No doubt, children who kill — or serve as accomplice to murder or other crimes — must be dealt with, and justice demands incarceration. But science now tells us so much about the juvenile inability to make adult decisions, and that suggests an important redemptive quality that automatic life-without-parole sentences ignore.
The high court was right to give every state a cultural jolt by declaring that where kids are involved, automatic life sentences are unacceptable.

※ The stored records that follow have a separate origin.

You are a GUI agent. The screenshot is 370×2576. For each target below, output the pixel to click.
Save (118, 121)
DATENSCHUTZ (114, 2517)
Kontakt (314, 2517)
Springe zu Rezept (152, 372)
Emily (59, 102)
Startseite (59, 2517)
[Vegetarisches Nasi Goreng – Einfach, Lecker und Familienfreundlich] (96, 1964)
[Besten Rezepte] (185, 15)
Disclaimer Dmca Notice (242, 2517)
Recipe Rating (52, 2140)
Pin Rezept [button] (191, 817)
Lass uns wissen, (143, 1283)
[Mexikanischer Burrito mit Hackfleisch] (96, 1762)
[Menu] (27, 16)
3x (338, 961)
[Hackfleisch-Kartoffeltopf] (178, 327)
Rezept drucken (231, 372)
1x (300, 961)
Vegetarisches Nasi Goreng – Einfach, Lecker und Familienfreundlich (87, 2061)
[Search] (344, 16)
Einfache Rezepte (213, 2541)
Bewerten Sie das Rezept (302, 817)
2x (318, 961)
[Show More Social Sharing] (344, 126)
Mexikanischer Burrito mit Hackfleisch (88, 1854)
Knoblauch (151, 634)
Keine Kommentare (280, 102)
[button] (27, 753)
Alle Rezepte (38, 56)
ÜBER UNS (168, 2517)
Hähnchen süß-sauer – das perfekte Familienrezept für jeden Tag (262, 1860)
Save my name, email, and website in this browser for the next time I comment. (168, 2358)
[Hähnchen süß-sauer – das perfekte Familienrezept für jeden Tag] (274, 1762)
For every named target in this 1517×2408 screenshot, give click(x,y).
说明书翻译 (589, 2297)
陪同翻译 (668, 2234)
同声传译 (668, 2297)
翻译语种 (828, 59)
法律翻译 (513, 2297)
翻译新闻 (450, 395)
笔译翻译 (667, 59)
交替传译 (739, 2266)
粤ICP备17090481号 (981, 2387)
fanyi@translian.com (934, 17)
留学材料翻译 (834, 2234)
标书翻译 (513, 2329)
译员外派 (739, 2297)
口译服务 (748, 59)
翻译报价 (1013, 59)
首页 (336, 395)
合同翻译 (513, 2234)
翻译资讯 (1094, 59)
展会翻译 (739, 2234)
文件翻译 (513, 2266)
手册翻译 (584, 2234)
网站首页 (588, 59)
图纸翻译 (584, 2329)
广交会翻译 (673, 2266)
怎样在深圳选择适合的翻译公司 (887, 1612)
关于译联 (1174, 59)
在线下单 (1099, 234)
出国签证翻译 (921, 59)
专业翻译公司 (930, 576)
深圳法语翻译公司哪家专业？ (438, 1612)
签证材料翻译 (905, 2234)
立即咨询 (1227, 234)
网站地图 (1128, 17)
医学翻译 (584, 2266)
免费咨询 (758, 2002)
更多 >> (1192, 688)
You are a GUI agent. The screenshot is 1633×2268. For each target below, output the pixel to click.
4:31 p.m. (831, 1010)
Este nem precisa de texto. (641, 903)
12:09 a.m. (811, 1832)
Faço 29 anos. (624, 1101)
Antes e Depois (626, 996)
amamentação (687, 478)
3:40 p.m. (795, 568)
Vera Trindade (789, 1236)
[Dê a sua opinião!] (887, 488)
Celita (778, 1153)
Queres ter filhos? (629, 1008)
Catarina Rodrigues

Michigan's attempt to balk at fully embracing that notion was unfortunate. With the federal district court ruling, it should now be over.
The Times Herald (Port Huron). Aug. 12.
Spying fixes small comfort
President Barack Obama has tried to assure the American people that the government respects their privacy. But the steps to rein in domestic spying he outlined Friday don't put the public's fears to rest.
Americans know the National Security Agency collects their phone records. They know the NSA conducts Internet surveillance. Most important, they know these things only because Eric Snowden leaked the information to the press.
It is worth noting the Obama administration devoted considerable time and effort to attacking Snowden as a traitor for exposing the government's surveillance activities. That the president now proposes ways to rein in the NSA offers some promise, but skeptics ask why they weren't already in place — and why masses of Americans must be watched.
The proposed reforms include:
Working with Congress to assign a lawyer responsible for advocating privacy rights at the secret proceedings of the Foreign Intelligence Surveillance Court.
The creation of a panel of outsiders to assess the surveillance programs and come up with changes by the end of the year.
Strengthening the privacy protections of Section 215 of the Patriot Act, the provision that permits the government to acquire the phone records of Americans.
With the exception of the surveillance programs' review, the proposals add modest improvements without changing domestic spying. Even the independent review of the programs doesn't guarantee they will change significantly, only that they will be examined.
Despite serious concerns about domestic surveillance programs the public knew nothing about, the president seems more interested in ensuring they remain intact with increased public support.
"It's not enough for me, as president, to have confidence in these programs," Obama said in the White House East Room. "The American people need to have confidence in them as well."
Yes, the world is more dangerous today. If spying on millions of Americans is essential in the fight against our nation's enemies, however, we ought to have some understanding of the game plan.
Obama's proposed fixes fall short of that answer.